Jetzt müssen diese Adressen nur noch dafür sorgen, dass auch wirklich die ersten oberen Widerstände gebrochen werden. Schon springen auch viele der kleineren Anleger auf und kaufen was das Zeug hält. Mit dieser letzten Position haben sie dann auch ihre geplante Investitionsquote erreicht.
Es ist unerheblich, ob es diese "Adressen" wirklich gibt
Das, was ich hier nun sehr vereinfacht beschrieben habe, soll nur verdeutlichen, wie sich ein Boden entwickelt. Völlig uninteressant ist, ob es solche Adressen gibt oder aber ob andere Effekte dazu führen, dass diese Ereignisse sich immer wiederholen (zum Beispiel weil Aktien in solchen Situationen im Vergleich zu Anleihen massiv unterbewertet sind) Es kann also durchaus sein, dass viele dieser Entwicklungen wesentlich „unbewusster“ ablaufen, als ich es hier beschrieben habe. Aber es hilft ungemein sich vorzustellen, dass es diese großen Adressen gibt, um Marktpsychologie im Zusammenhang mit Charttechnik zu verstehen. Und nur darum geht es. Ob es dann tatsächlich so abläuft, sei also dahingestellt - es muss einfach nur funktionieren.
Noch ist nichts entschieden
Und trotzdem muss man vorsichtig bleiben. Wir wissen nicht, was noch für Nachrichten kommen. Wir wissen auch nicht, welche Player mit welchen Intentionen noch an den Markt kommen. Schließlich können sich auch kapitalstarke Anleger verspekulieren. Sollte also der Ausbruch unter diese Widerstandszone nach unten signifikant gelingen, ist das Tief das nächste Kursziel. Dort müssen wir dann weiter sehen.

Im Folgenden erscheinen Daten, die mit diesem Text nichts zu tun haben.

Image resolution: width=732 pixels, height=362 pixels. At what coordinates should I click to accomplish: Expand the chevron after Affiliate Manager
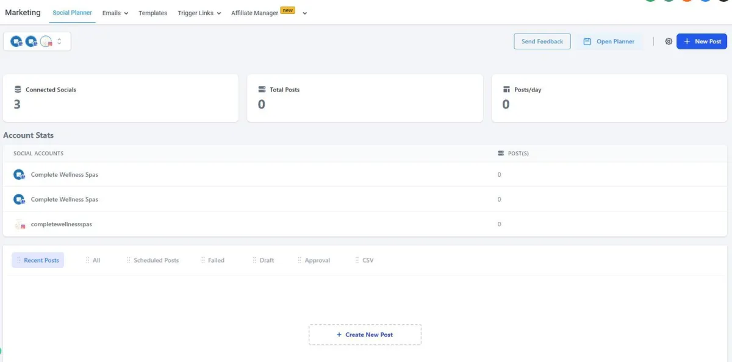(x=304, y=13)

In deren Verlauf konnte sogar der erste Widerstand mit einem kleinen Gap-Up bei 4.375 Punkten nach oben aufgelöst werden. Trotzdem ist dieser Trend (hier im Minuten-Chart des DAX) natürlich noch sehr klein und brüchig. Zumindest haben sich damit die ersten frühen Zeichen bestätigt. Nun müssen wir warten, ob diese ersten zaghaft positiven Signale eine weitere Bestätigung erfahren. Dazu wäre als nächster Schritt ein nachhaltiges Überwinden der 4.600er Punkte Marke notwendig. Bis dahin ist all das, was wir gerade erleben, noch sehr fragil und von zweifelhafter Relevanz.